Problem
=======
Code:
  sum([[1,2,3]]*1000000, [])
takes forever to complete.

Suggestion
==========
Patch sum() function so that it did not created 1000000 copies of result, but created just one. Attached patch does that.

Before patch:
$ ./python -mtimeit --setup="x=[[1,2,3]]*10000" "sum(x,[])"
10 loops, best of 3: 915 msec per loop

After patch:
$ ./python -mtimeit --setup="x=[[1,2,3]]*10000" "sum(x,[])"
1000 loops, best of 3: 469 usec per loop

200000% boost! :)

Details
=======
Built-in sum function could look like this:
  def sum(seq, start = 0):
    for item in seq:
      start += item
    return start

But that would be bad, becaust in cases like:
  empty = []
  result = sum(list_of_lists, empty)
content of "empty" would be modified.

So instead it looks like this:
  def sum(seq, start = 0):
    for item in seq:
      start = start + item
    return start
it creates a copy of the entire partial result on EVERY "start + item".
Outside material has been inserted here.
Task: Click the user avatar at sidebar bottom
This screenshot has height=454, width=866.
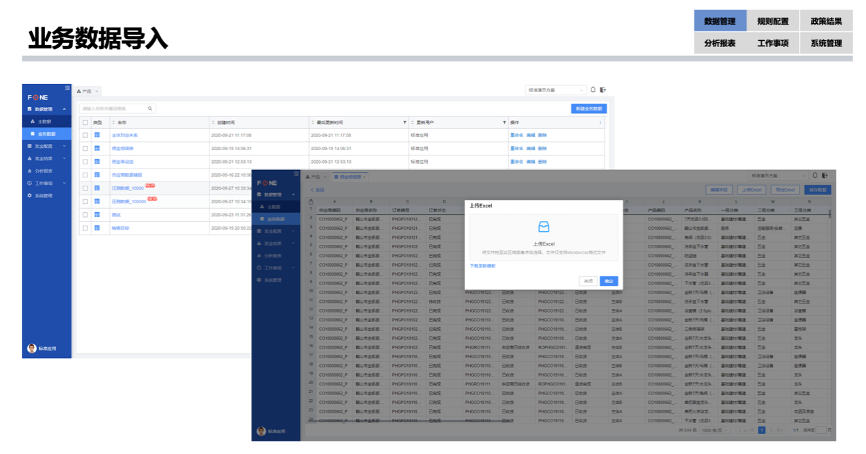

While instead it could look like this:
  def sum(seq, start = 0):
    start = start + seq[0:1]
    for item in seq[1:]:
      start += item
    return start
create just ONE copy, and use it.

That's what attached patch is doing.

An alternative is something like this:
  def sum(seq, start = 0):
    start = copy.copy(start)
    for item in seq:
      start += item
    return start
But I'm not sure how to make a copy of arbitrary object yet.